[Entries from a dataset]

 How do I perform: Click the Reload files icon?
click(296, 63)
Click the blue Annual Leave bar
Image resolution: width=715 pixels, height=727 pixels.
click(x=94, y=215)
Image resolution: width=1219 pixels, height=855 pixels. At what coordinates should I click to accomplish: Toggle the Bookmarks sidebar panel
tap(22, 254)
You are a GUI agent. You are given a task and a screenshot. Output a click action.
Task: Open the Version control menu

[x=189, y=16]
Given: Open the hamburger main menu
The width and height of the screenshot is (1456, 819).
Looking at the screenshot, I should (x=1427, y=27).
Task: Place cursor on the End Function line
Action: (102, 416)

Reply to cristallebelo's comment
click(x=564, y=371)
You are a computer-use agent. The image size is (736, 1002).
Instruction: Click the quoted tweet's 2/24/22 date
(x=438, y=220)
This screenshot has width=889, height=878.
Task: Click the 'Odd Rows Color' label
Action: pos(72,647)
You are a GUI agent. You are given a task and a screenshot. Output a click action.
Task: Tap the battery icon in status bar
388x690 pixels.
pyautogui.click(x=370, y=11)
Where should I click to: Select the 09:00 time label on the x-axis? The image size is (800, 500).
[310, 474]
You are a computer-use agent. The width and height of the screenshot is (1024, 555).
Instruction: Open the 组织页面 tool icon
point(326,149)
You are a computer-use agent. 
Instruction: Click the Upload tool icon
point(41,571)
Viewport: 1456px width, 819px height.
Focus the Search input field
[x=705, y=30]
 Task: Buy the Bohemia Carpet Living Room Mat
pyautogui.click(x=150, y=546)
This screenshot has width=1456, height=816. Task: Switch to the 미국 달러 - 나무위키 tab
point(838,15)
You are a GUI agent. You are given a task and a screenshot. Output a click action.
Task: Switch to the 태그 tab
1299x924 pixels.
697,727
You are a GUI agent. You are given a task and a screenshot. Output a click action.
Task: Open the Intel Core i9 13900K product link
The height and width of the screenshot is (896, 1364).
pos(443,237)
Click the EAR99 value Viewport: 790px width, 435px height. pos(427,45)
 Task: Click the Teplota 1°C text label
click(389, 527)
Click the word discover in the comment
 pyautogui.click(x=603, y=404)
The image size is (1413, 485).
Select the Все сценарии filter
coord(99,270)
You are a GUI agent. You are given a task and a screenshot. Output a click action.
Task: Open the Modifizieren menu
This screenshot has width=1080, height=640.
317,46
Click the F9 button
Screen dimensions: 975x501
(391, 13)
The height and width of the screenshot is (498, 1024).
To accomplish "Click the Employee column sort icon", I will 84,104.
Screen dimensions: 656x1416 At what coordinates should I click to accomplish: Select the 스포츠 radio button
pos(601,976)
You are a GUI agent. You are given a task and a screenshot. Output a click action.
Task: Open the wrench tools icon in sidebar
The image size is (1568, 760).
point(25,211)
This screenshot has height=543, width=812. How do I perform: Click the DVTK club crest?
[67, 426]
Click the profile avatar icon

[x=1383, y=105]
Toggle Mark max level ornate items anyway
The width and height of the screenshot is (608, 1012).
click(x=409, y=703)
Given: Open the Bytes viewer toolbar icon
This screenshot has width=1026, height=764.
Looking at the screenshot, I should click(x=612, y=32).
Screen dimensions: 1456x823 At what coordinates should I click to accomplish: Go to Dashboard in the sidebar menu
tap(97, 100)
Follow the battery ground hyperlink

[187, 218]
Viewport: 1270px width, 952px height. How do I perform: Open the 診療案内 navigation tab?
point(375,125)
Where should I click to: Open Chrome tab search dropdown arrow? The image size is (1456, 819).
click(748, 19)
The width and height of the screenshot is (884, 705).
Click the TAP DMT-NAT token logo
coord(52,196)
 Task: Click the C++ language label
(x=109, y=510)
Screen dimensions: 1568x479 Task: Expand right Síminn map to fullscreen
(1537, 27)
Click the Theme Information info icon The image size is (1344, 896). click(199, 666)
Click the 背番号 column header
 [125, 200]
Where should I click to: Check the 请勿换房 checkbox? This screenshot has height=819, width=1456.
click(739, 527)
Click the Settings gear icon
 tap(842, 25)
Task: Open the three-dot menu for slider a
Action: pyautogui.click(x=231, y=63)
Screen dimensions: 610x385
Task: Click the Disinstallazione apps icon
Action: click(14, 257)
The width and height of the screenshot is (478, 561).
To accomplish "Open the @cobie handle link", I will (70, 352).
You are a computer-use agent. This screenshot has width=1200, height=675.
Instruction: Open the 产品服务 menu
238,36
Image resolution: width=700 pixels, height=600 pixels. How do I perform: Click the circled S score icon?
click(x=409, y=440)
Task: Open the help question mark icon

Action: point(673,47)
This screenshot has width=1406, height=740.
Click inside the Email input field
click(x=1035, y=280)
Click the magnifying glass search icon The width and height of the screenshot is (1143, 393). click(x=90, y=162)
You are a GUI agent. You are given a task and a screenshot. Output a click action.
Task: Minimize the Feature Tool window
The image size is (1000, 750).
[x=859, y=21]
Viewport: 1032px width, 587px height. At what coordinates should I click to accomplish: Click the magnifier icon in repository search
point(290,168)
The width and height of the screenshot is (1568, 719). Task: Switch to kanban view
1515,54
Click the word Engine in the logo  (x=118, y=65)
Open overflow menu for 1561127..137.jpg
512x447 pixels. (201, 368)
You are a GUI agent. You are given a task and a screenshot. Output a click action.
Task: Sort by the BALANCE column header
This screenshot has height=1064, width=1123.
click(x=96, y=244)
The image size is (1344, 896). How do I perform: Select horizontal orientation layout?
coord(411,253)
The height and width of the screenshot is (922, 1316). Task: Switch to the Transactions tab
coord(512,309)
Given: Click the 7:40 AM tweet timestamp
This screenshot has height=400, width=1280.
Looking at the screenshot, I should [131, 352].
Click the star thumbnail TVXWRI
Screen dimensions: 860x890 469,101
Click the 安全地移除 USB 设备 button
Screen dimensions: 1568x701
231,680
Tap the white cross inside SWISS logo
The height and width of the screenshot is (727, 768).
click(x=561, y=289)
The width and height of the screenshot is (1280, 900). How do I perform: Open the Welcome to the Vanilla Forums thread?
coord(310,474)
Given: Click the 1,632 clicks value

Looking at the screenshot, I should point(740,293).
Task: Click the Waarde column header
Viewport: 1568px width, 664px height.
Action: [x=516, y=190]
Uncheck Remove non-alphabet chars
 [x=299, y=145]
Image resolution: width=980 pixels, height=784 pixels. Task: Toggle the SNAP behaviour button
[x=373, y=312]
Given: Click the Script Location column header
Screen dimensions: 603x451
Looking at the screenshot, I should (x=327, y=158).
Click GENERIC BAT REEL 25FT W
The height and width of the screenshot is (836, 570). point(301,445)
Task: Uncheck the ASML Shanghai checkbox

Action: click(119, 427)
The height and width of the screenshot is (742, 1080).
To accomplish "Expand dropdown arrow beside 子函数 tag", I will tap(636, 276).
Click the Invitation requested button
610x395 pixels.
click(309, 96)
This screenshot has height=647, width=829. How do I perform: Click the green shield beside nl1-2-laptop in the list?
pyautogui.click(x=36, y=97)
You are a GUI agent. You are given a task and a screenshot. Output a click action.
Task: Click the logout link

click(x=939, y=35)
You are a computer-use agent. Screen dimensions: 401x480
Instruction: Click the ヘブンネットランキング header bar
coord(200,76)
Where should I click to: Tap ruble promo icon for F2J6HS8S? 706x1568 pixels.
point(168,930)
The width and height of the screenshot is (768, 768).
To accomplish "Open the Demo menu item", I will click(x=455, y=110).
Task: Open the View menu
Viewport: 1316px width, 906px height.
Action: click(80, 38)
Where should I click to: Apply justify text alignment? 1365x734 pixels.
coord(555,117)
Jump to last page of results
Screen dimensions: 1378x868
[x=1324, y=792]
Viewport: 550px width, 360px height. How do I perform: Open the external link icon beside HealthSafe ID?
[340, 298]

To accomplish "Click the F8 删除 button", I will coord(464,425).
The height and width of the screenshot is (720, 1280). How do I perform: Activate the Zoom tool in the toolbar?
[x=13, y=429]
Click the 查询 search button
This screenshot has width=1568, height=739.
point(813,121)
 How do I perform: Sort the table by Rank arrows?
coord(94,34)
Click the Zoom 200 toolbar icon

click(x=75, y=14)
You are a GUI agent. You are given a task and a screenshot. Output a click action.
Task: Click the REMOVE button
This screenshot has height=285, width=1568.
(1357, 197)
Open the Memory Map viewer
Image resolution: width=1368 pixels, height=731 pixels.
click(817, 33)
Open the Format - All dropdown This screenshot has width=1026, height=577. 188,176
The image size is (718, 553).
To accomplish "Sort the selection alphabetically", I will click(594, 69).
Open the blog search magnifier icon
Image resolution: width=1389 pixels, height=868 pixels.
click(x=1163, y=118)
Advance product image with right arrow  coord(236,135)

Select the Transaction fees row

* [Written instruction]:
Retype the lines above, from the line with "Image resolution: width=1219" up to and including the line with "[x=705, y=30]", keeping every character unchanged.

* [Exercise result]:
Image resolution: width=1219 pixels, height=855 pixels. At what coordinates should I click to accomplish: Toggle the Bookmarks sidebar panel
tap(22, 254)
You are a GUI agent. You are given a task and a screenshot. Output a click action.
Task: Open the Version control menu

[x=189, y=16]
Given: Open the hamburger main menu
The width and height of the screenshot is (1456, 819).
Looking at the screenshot, I should (x=1427, y=27).
Task: Place cursor on the End Function line
Action: (102, 416)

Reply to cristallebelo's comment
click(x=564, y=371)
You are a computer-use agent. The image size is (736, 1002).
Instruction: Click the quoted tweet's 2/24/22 date
(x=438, y=220)
This screenshot has width=889, height=878.
Task: Click the 'Odd Rows Color' label
Action: pos(72,647)
You are a GUI agent. You are given a task and a screenshot. Output a click action.
Task: Tap the battery icon in status bar
388x690 pixels.
pyautogui.click(x=370, y=11)
Where should I click to: Select the 09:00 time label on the x-axis? The image size is (800, 500).
[310, 474]
You are a computer-use agent. The width and height of the screenshot is (1024, 555).
Instruction: Open the 组织页面 tool icon
point(326,149)
You are a computer-use agent. 
Instruction: Click the Upload tool icon
point(41,571)
Viewport: 1456px width, 819px height.
Focus the Search input field
[x=705, y=30]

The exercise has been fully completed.